> [TAREA ASIGNADA A]:
Responde estas preguntas a partir del texto de lectura:
(i) ¿Qué circunstancia concreta empeora las cosas "en nuestro caso", según el texto?
(ii) ¿Con qué término se designa entre paréntesis el aislamiento reproductivo de poblaciones dispersas?
(iii) ¿De qué imperios se quedaron con los restos Rusia, Alemania y el Reino Unido?
> [TAREA ASIGNADA B]: Enumera todos los países e imperios que se nombran en el texto de lectura.

10/9/15

Las naciones identitarias, levantadas sobre etnias homogéneas, y los principios de las naciones democráticas son incompatibles

"(...) La incompatibilidad entre el mundo de las naciones identitarias, levantadas sobre etnias homogéneas, y los principios de las naciones democráticas está, por lo visto, fuera de toda duda. 

Pero, más allá de eso, y de que un mundo levantado sobre etnias homogéneas resulte peligroso o improbable, lo que en nuestro caso empeora las cosas y estrecha el vínculo entre malas ideas y malas acciones es una circunstancia bien precisa: la falsedad de los supuestos empíricos del relato nacionalista. 

Porque aquí hay algo más que la incompatibilidad en los principios entre la nación democrática y la nación identitaria. Ésta, como tal, no impide, bajo ciertas circunstancias, la compatibilidad práctica. Si, por ejemplo, se da la improbable circunstancia del aislamiento reproductivo de poblaciones dispersas (la citada especiación alopátrica) y la nación ciudadana se levanta sobre la homogeneidad étnica, sobre comunidades culturalmente compactas (como las que sueñan los nacionalistas), con arreglo al principio que propugnó Wilson y –sufrimientos y bestialidades bélicas mediante– permitió a Rusia, Alemania y el Reino Unido destruir primero y quedarse después con los restos de los imperios turco y austrohúngaro, en ese caso, el nacionalismo podrá forzar la maquinaría de la democracia y, en nombre de la mayoría, imponer su ley.

> [ENTRADAS EXTRAÍDAS]:
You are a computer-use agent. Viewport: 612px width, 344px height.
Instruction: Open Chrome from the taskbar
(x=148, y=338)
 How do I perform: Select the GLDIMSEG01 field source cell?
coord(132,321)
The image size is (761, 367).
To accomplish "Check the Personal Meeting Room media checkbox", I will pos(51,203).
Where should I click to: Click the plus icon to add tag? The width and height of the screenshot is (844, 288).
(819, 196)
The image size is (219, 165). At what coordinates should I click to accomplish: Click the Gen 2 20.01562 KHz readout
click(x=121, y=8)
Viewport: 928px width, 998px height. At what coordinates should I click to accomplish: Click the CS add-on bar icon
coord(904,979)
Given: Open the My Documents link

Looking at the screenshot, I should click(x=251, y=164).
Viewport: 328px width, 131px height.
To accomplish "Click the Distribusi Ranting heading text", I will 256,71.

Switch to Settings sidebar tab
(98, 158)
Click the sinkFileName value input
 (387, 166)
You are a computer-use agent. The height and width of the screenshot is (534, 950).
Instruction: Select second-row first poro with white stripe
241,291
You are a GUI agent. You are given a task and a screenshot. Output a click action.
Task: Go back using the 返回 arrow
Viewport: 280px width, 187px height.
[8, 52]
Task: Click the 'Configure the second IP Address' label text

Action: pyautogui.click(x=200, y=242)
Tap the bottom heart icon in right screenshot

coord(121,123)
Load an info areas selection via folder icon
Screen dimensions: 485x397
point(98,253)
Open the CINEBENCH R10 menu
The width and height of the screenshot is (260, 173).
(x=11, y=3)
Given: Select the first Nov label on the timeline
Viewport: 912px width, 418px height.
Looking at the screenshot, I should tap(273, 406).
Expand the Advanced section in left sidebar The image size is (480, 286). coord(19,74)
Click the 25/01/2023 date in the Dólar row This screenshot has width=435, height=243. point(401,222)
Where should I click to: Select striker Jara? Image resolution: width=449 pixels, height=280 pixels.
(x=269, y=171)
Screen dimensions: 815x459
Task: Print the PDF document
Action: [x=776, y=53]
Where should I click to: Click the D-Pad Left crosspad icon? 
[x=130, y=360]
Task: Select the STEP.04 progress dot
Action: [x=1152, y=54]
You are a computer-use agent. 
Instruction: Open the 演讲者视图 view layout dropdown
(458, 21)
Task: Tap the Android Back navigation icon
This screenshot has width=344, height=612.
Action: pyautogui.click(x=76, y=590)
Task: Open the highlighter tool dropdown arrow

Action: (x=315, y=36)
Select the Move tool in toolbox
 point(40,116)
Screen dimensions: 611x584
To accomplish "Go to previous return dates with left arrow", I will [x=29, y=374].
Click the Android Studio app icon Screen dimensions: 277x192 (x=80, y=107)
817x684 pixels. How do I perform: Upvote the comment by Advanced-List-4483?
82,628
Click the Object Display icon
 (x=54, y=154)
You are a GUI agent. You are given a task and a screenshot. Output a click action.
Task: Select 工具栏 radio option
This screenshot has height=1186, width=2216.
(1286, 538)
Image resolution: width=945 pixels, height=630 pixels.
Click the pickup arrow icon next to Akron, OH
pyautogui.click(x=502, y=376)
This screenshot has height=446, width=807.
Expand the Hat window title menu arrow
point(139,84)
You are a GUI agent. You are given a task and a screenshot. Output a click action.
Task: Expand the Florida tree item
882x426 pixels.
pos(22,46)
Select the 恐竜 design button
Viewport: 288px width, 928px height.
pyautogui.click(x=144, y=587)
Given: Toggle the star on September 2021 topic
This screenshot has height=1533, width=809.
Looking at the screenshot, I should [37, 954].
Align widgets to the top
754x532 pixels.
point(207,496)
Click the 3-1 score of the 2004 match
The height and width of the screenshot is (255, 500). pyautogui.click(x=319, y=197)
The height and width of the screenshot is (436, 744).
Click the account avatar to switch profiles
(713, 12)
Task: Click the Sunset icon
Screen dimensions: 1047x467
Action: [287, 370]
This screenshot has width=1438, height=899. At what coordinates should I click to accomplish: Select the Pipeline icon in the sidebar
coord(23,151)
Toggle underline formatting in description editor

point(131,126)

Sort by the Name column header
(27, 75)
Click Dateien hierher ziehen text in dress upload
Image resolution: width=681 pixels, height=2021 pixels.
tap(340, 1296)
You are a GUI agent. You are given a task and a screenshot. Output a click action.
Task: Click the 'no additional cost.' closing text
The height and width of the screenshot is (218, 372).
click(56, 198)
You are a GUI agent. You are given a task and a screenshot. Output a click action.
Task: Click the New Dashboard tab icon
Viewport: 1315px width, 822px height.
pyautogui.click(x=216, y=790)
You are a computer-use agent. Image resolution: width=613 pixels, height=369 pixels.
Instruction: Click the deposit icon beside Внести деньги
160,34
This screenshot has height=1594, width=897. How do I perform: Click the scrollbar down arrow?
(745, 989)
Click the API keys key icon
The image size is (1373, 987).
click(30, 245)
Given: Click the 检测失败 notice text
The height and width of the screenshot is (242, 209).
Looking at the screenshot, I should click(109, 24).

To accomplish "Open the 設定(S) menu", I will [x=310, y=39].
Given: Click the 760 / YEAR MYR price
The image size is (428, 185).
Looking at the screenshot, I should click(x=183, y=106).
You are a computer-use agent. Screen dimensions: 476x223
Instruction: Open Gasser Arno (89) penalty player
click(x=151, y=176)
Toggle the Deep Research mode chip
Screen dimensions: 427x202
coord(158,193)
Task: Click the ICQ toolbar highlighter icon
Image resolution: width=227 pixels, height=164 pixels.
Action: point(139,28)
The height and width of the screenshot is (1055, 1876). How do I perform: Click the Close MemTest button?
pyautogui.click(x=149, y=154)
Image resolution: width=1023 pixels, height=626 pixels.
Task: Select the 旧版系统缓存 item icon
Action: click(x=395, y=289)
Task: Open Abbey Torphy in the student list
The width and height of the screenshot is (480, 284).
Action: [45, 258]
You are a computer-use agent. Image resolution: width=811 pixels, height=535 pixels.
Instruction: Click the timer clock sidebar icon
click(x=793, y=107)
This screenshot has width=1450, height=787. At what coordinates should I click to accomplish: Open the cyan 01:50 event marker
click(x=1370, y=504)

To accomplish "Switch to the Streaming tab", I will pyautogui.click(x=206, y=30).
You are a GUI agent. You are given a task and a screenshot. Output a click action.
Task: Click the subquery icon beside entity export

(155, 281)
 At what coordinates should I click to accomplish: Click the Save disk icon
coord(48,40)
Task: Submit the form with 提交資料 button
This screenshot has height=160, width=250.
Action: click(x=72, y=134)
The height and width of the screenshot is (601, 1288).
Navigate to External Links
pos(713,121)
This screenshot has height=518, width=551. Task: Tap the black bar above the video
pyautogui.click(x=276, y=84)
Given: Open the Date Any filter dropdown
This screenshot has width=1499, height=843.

> [RESPUESTA ESCRITA A]:
(i) La falsedad de los supuestos empíricos del relato nacionalista.
(ii) La especiación alopátrica.
(iii) De los imperios turco y austrohúngaro.

> [RESPUESTA ESCRITA B]: Rusia, Alemania, el Reino Unido, el imperio turco y el imperio austrohúngaro.